As maioria das cidades pipocam no mundo. Elas acontecem. Brasília não acontece. Brasília já foi construída e formatada para existir. Mas que Brasília é essa, capital do Brasil? São tantas Brasílias que eu ainda não conheço todas. Conheço aquela Brasília da cúpula, fechada, que se limita às extensões das “asas” cuja denominação nem mesmo existe em seu projeto original – a menos que cruz tenha asa e eu não saiba. Conheço a Brasília limpa e livre visualmente, a Brasília do fácil transporte (a pé), dos centros comerciais e administrativos, da beleza incontestável de um céu aberto, a Brasília que o dinheiro pode mostrar. A Brasília da miséria passa despercebida. A Brasília dos cidadãos que dormem na rua, das crianças que trabalham no sinal, das mulheres que são vendidas na rodoviária, da prostituição, da violência, dos assaltos, da corrupção e dos assassinatos - dessa Brasília, a gente esquece.
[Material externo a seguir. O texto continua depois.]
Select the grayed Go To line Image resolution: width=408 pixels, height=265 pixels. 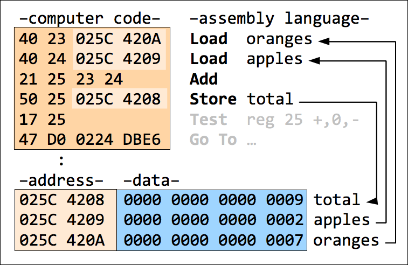pyautogui.click(x=223, y=140)
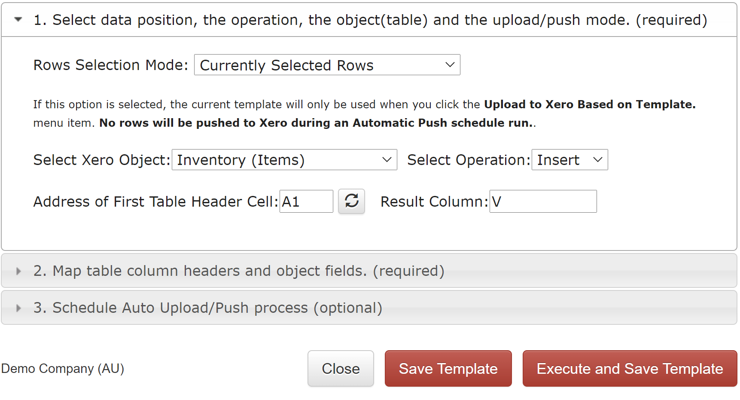Click the Result Column input field
This screenshot has width=740, height=400.
pyautogui.click(x=543, y=201)
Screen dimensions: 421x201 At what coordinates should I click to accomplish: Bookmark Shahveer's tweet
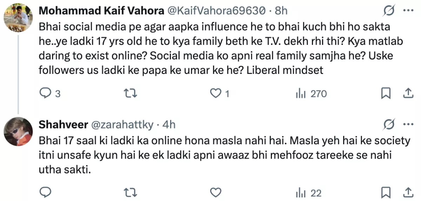(x=386, y=192)
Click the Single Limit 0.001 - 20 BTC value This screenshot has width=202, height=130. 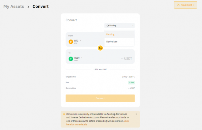click(128, 77)
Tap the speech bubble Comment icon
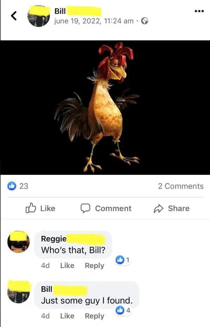 tap(86, 208)
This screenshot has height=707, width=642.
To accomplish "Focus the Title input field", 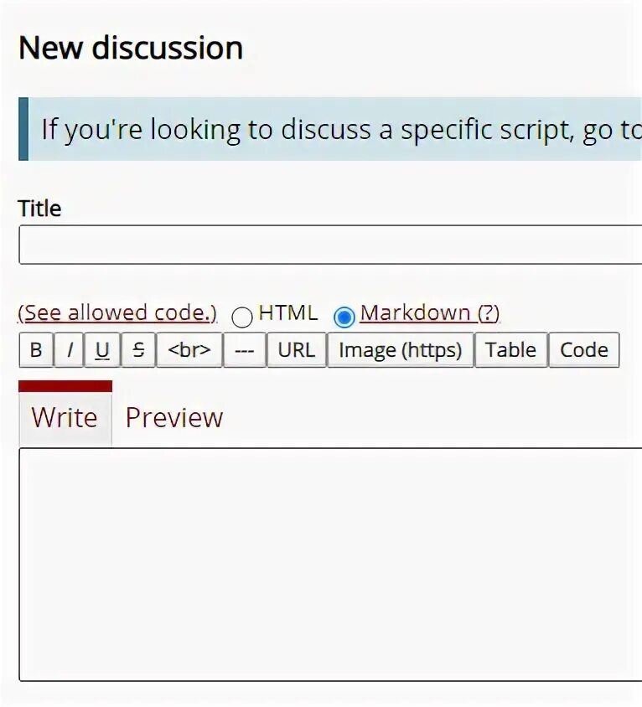I will coord(330,245).
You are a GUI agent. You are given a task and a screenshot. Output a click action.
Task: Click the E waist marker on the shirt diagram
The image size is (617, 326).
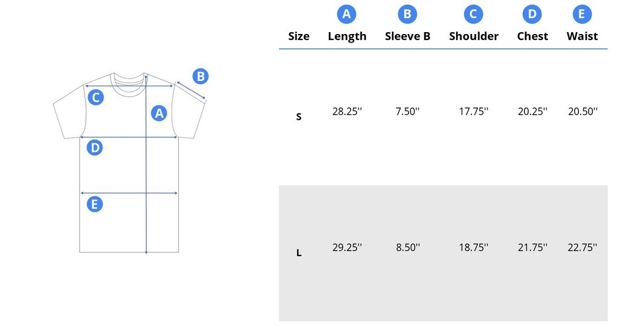(94, 204)
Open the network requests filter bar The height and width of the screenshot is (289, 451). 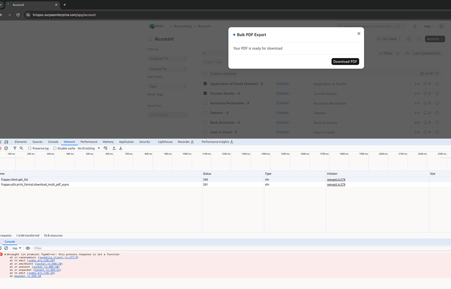[15, 148]
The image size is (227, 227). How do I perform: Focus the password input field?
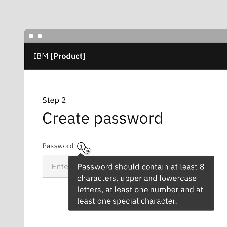tap(55, 166)
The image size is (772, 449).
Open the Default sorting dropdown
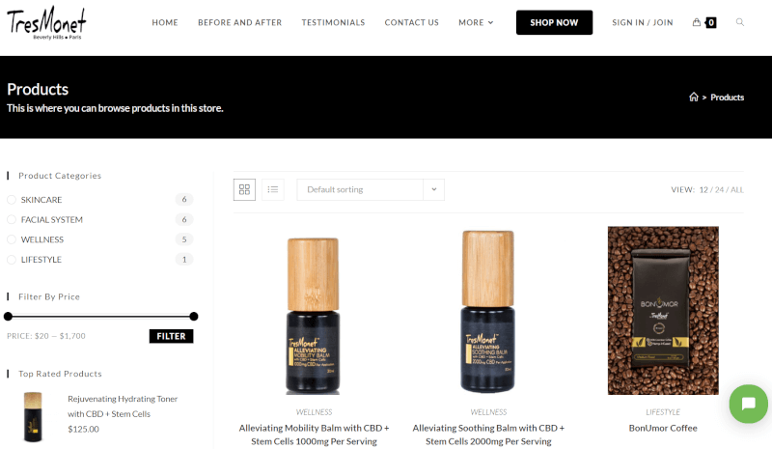tap(371, 190)
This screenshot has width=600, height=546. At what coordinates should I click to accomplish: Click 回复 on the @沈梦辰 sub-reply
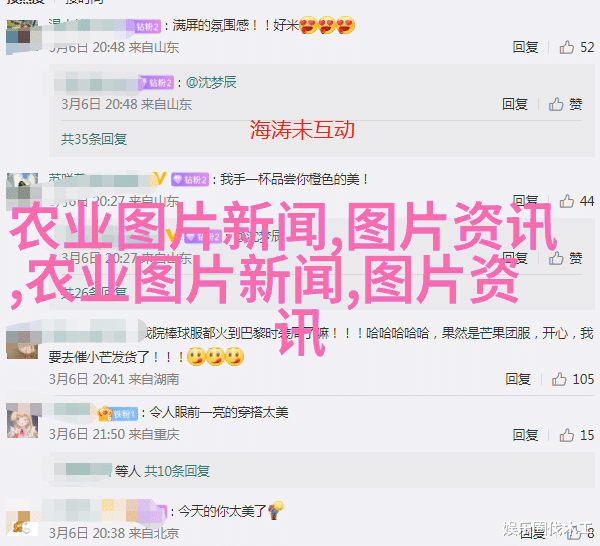(x=515, y=104)
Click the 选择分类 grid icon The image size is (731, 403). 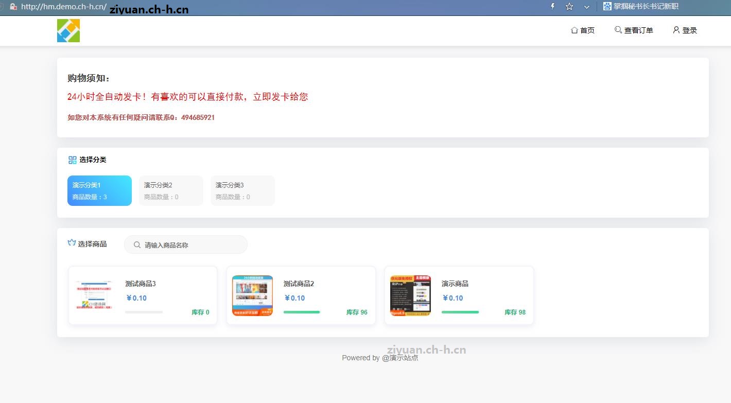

Mas existem outras Brasílias também, que só agora estou descobrindo. A Brasília das políticas, das peças, das músicas, dos cinemas, das conquistas e das lutas sociais. Existe a Brasília dos prédios mais altos, a das casas baixas, dos aglomerados, dos espaços abertos, a Brasília de fora da cruz e a que fica aqui do lado, a Brasília bonita de parques e flores, e a Brasília incógnita, dos farrapos e vidros quebrados. São tantas brasilialidades, que eu acho que a cidade é uma só: é ela e todas as outras.

Quem foi que disse que Brasília não acontece? Ela acontece, sim. Aconteceu e eu nem vi.